Matthieu m’a proposé également de fêter Noël avec sa famille donc avec ma fille aussi, la famille d’Iris m’a gentiment proposé également. Je me sens super reconnaissante d’avoir ces possibilités là alors que beaucoup font Noël seuls, ou sont malades, et n’ont pas d’autres options… Allez savoir pourquoi, je suis triste à cette période, j’aurais aimé n’avoir en tête que des très beaux souvenirs de ce moment de célébration, et j’espère que j’arriverai à résoudre cela, ne serait-ce que pour ma fille, plus tard.

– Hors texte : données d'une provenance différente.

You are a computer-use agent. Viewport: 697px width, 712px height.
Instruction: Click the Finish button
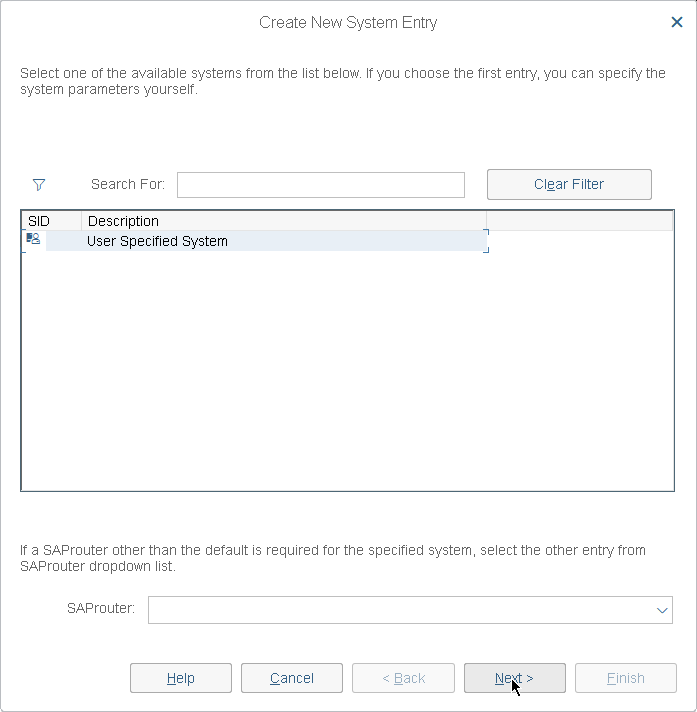coord(626,678)
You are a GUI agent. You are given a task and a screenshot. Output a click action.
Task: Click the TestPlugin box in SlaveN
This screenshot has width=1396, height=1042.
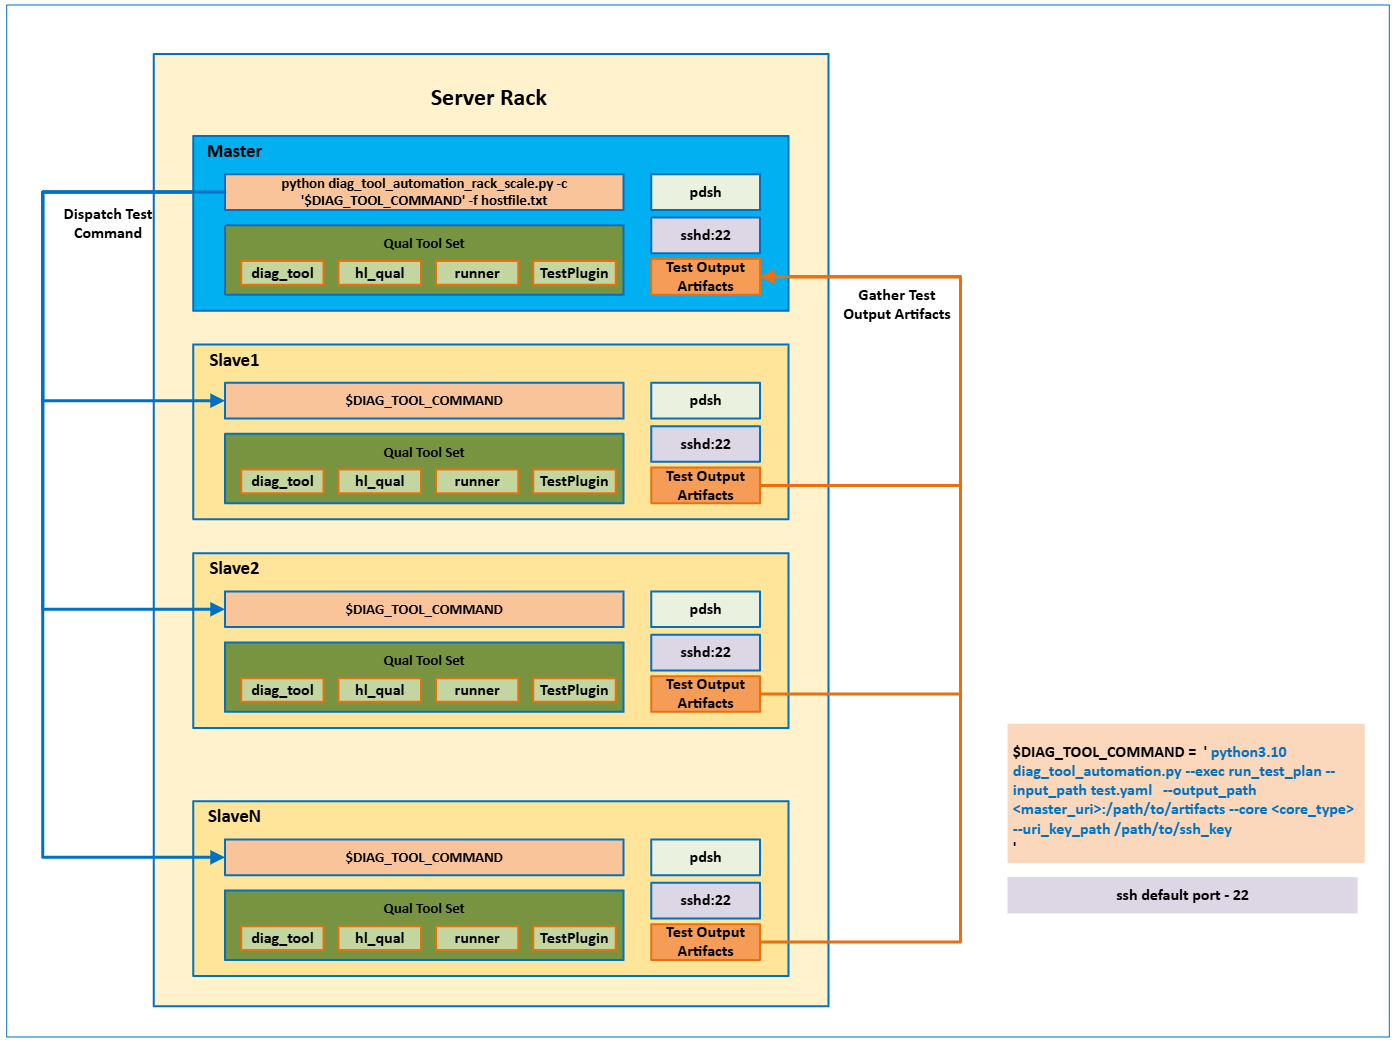[x=573, y=938]
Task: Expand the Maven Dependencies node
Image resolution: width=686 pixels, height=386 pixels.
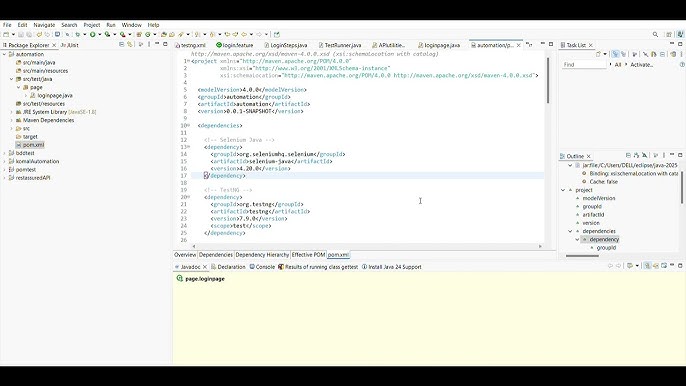Action: (x=12, y=120)
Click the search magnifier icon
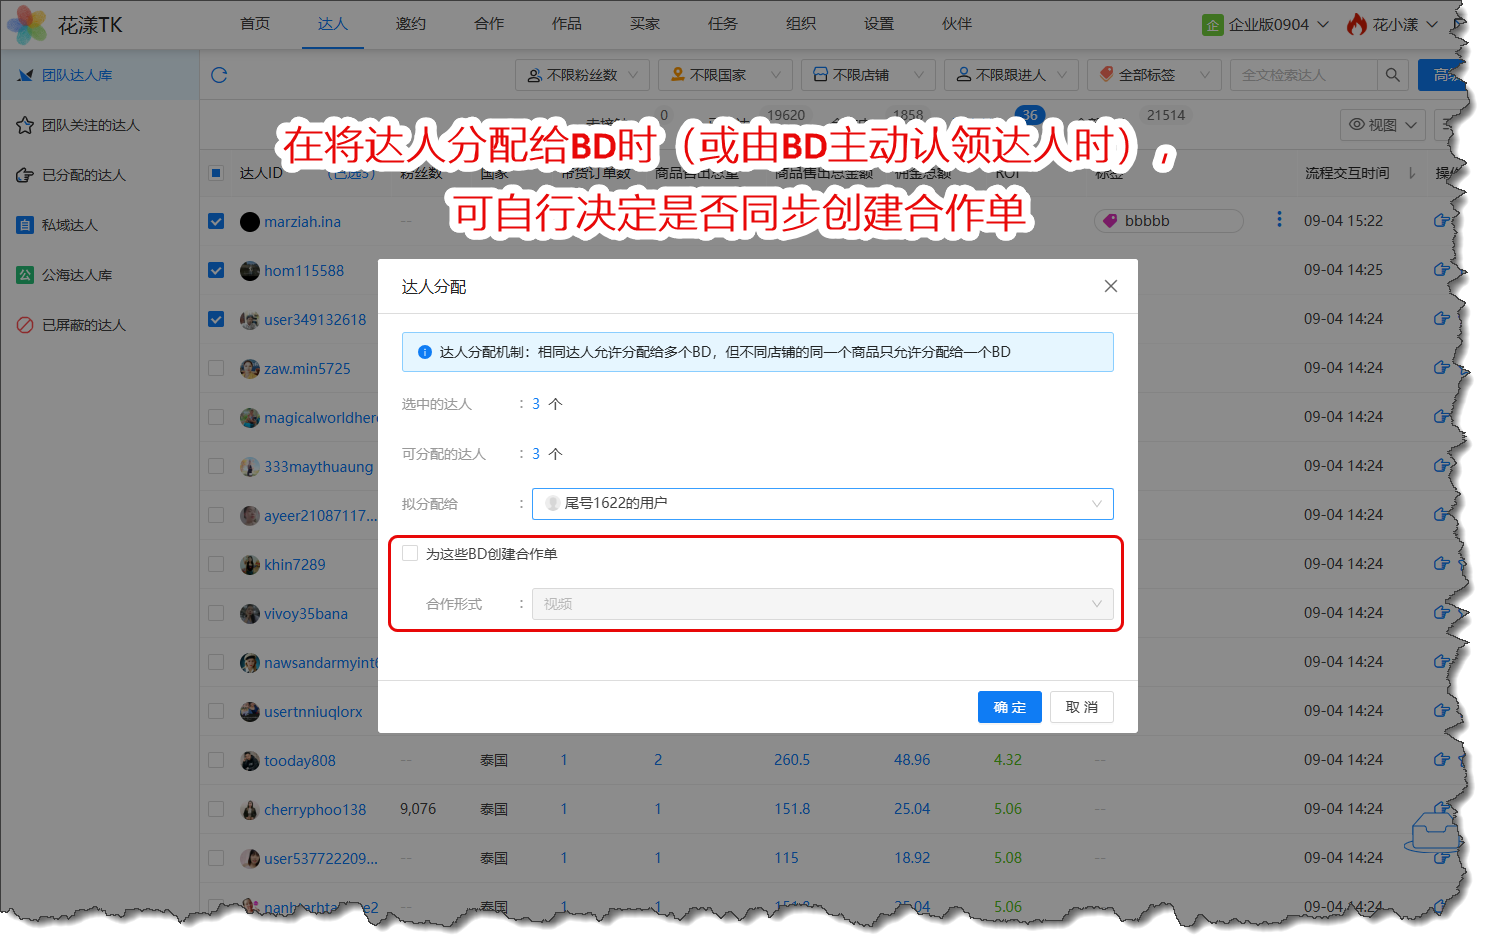Screen dimensions: 1492x948 tap(1392, 75)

Dans un idéal, le prochain Noël, nos familles se réunissent autour de notre petite fille, même si nous sommes séparés Matthieu et moi. Elle le mérite après tout, elle n’a rien demandé. D’autant plus qu’elle aura trois ans, et commencera très probablement à comprendre que le Père Noël rôde la nuit !
Et c’est ce qui ferait je pense, mon plus grand bonheur en cette période…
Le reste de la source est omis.